5. QC Plot (Quality Control):¶

This plot helps you assess the quality of your data, often by showing the overall NPX distribution across all samples or assays.

6. Heatmap Plot:¶

A general heatmap that displays the expression of many proteins across many samples, allowing you to see global patterns and clusters of co-expressed proteins.

7. Volcano Plot:¶

A key visualization for T-test or Wilcoxon results. It plots the statistical significance against the magnitude of change (estimate) for all proteins.

Dynamic P-value Selection: Choose to plot either Adjusted P-values (FDR) or Unadjusted P-values on the Y-axis. The significance threshold line and point colors will update automatically.
Flexible Threshold: Adjust the significance threshold (e.g., 0.05 vs 0.01) to see the horizontal line and highlighted proteins move in real-time.
Custom Coloring: Significant proteins are highlighted in Red, while non-significant ones are in Grey, making it easy to identify relevant biomarkers.
Smart Annotation: Toggle protein labels to annotate the top significant proteins using ggrepel to ensure labels don't overlap.

8. Violin Plot:¶

Similar to a box plot, but it also shows the density of the data at different NPX values, providing a more detailed look at the data distribution.

In the "Violin Plot" tab, select a protein and a grouping variable.
Specify the variable type for the grouping variable.
Click "Generate Violin Plot" to create the plot.
Use the "Download Plot" button to save the Violin plot.
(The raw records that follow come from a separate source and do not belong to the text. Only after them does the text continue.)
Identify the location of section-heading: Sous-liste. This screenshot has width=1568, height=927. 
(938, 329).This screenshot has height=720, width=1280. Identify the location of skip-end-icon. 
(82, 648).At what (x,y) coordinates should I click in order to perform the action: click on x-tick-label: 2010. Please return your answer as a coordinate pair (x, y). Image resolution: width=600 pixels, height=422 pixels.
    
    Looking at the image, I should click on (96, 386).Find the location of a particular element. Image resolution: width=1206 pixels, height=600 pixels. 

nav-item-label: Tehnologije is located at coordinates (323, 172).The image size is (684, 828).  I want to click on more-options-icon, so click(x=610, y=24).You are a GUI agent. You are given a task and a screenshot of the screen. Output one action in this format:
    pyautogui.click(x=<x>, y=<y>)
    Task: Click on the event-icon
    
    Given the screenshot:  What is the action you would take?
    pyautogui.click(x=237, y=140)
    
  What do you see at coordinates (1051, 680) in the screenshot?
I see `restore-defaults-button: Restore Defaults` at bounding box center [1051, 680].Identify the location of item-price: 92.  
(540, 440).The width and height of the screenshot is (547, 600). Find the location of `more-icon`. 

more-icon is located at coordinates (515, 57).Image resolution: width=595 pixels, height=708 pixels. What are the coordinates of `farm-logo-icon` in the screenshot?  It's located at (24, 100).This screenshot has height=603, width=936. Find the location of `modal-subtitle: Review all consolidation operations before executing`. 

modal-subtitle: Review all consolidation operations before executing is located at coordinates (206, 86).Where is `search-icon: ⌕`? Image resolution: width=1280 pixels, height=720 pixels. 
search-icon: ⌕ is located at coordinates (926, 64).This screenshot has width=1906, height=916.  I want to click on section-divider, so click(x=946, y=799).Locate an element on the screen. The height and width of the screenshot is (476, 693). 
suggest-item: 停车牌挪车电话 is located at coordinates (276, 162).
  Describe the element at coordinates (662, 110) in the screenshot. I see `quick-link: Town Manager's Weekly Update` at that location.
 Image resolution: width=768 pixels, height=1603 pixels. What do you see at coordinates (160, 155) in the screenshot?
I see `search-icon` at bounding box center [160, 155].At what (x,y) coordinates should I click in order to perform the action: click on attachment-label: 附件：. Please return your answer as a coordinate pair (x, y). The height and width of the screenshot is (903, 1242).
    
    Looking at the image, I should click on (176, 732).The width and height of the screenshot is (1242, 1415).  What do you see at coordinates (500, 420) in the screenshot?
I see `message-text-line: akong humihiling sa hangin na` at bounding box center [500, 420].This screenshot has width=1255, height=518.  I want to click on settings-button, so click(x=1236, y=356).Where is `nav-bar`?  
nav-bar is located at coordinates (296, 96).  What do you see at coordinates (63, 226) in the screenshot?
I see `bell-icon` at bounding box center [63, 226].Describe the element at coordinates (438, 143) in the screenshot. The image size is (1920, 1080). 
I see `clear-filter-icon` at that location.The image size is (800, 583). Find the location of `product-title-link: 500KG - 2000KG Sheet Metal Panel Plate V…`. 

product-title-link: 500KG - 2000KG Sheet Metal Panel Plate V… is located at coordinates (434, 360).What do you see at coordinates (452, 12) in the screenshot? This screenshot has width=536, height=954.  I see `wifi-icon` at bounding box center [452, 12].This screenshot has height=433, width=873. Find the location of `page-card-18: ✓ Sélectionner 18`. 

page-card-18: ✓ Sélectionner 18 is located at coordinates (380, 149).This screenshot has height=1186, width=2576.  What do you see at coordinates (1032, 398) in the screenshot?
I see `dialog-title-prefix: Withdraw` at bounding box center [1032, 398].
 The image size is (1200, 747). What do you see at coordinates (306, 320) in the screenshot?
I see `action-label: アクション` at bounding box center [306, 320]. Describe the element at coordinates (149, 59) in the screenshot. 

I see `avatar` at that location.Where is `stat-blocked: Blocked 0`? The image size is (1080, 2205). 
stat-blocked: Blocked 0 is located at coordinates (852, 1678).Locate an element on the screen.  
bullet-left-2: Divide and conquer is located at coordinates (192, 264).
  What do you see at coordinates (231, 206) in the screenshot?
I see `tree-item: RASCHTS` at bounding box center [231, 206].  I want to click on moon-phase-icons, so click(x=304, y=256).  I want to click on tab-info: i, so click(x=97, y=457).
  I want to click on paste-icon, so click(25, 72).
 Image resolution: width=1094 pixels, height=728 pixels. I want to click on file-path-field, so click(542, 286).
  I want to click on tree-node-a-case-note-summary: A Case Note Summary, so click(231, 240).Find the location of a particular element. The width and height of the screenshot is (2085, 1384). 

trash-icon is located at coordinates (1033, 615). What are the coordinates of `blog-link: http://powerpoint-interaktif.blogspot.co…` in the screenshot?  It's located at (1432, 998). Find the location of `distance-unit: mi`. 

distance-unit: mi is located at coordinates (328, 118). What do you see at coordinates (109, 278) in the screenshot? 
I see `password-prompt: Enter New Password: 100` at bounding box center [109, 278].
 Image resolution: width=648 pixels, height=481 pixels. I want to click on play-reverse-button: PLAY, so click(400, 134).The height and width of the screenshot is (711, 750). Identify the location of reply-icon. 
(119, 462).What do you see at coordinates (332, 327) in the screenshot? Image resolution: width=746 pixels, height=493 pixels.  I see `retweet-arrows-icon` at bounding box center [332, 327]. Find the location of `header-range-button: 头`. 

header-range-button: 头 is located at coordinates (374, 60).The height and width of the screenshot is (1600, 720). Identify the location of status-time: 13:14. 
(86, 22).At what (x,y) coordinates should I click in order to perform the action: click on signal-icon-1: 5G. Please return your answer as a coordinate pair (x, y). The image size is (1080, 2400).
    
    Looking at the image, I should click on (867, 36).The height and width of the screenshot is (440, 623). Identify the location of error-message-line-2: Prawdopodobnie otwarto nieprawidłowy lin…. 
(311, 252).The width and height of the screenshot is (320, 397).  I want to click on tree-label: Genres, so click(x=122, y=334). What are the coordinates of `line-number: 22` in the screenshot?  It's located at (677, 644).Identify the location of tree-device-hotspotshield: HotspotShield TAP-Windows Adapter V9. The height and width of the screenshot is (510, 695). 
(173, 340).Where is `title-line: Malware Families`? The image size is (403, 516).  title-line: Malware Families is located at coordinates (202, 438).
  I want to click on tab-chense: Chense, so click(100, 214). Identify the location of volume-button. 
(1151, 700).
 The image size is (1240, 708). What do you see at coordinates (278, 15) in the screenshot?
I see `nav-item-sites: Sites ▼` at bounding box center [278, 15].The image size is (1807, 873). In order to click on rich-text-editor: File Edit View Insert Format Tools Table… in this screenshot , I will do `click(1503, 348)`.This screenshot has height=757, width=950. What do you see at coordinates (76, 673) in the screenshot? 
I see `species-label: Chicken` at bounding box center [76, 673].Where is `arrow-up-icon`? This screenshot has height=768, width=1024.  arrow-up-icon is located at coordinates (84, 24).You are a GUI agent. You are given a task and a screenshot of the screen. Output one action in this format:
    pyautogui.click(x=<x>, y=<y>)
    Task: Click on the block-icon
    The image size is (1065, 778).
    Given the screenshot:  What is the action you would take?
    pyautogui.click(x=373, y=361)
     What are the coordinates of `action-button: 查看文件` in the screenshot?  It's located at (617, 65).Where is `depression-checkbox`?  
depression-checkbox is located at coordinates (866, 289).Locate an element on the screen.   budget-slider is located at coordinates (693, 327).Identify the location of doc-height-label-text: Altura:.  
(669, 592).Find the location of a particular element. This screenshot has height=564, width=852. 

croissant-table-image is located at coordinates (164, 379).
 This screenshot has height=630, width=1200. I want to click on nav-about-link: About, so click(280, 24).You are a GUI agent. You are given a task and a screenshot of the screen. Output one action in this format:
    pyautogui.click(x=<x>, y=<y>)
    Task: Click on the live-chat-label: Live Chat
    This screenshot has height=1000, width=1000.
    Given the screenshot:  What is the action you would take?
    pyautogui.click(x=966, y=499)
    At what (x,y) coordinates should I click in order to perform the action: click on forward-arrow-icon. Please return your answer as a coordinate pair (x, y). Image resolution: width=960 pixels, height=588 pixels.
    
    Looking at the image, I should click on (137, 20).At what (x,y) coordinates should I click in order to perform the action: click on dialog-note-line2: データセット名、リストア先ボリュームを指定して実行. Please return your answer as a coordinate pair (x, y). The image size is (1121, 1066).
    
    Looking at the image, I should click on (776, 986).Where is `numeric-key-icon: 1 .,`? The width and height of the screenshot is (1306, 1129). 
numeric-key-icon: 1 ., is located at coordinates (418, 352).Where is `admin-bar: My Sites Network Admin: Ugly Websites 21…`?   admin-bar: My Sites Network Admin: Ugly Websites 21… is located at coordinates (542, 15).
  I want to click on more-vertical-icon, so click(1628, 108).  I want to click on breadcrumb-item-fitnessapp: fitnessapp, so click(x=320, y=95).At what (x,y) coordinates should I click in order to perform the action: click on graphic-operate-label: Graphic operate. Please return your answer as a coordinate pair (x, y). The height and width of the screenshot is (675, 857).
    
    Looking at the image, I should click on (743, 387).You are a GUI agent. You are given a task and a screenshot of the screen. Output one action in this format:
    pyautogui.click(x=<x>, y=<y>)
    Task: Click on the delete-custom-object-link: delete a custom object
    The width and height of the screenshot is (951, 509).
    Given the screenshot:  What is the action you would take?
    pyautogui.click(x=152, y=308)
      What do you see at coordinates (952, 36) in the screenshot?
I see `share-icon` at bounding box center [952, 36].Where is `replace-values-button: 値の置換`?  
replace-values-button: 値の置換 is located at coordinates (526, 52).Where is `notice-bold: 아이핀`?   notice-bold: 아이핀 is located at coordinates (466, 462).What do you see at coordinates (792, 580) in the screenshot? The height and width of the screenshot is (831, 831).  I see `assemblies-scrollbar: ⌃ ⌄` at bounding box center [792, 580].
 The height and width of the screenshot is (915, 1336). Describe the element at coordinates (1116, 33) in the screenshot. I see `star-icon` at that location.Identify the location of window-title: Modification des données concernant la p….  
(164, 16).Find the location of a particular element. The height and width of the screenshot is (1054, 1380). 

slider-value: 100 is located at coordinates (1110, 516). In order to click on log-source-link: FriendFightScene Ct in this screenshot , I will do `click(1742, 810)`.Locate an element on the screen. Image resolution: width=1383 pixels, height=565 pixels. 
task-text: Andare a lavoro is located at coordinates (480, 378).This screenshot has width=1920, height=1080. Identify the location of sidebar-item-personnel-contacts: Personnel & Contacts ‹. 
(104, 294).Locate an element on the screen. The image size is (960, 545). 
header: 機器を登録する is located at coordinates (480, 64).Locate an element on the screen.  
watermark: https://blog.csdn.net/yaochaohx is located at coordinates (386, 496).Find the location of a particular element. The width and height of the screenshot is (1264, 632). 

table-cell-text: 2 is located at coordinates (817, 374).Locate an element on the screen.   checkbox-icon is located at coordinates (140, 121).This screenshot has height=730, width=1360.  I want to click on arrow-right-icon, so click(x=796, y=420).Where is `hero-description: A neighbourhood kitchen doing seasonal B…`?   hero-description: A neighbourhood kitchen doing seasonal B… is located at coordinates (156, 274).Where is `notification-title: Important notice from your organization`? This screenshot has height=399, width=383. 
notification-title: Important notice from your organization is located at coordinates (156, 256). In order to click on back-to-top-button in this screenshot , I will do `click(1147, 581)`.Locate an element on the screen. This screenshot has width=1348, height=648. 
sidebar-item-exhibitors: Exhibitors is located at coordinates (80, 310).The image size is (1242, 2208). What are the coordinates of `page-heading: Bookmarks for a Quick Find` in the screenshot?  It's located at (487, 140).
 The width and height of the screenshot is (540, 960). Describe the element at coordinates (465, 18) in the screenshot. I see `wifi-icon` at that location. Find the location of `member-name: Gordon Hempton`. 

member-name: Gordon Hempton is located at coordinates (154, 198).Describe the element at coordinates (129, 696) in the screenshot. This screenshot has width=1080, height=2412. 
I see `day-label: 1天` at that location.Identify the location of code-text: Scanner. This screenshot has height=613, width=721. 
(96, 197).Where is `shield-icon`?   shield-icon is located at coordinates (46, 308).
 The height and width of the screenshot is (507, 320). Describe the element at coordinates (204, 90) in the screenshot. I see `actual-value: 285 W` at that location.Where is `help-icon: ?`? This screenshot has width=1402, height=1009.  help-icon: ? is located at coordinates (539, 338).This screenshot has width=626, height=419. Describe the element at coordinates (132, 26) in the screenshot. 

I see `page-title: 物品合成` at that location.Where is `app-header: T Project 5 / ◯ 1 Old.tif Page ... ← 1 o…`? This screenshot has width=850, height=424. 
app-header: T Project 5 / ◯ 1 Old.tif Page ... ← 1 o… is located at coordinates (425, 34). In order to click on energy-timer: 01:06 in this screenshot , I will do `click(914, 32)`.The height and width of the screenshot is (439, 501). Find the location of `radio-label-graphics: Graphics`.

F. Pathway Enrichment Analysis¶

This is a powerful method to go beyond individual protein analysis. It uses your list of significantly changed proteins (identified by a T-test or Wilcoxon test) and compares them to known biological pathways. It tells you which pathways are significantly represented in your list of proteins, helping you interpret your findings in a biological context.

Pathway Enrichment Analysis

Please ensure you have run either the T-test or Wilcoxon test before attempting to run the Pathway Enrichment Analysis, as it relies on the results from those analyses.

G. Linear Regression¶

Linear regression is used to model the relationship between a protein's NPX value (dependent variable) and one or more other variables (independent variables), such as age, BMI, or a clinical score. This helps you identify proteins whose levels are associated with continuous variables.

H. Analysis Report¶

This section provides a comprehensive summary of all the analyses performed in the session. It includes all the tables and plots generated in the previous sections, allowing you to download them all in one place.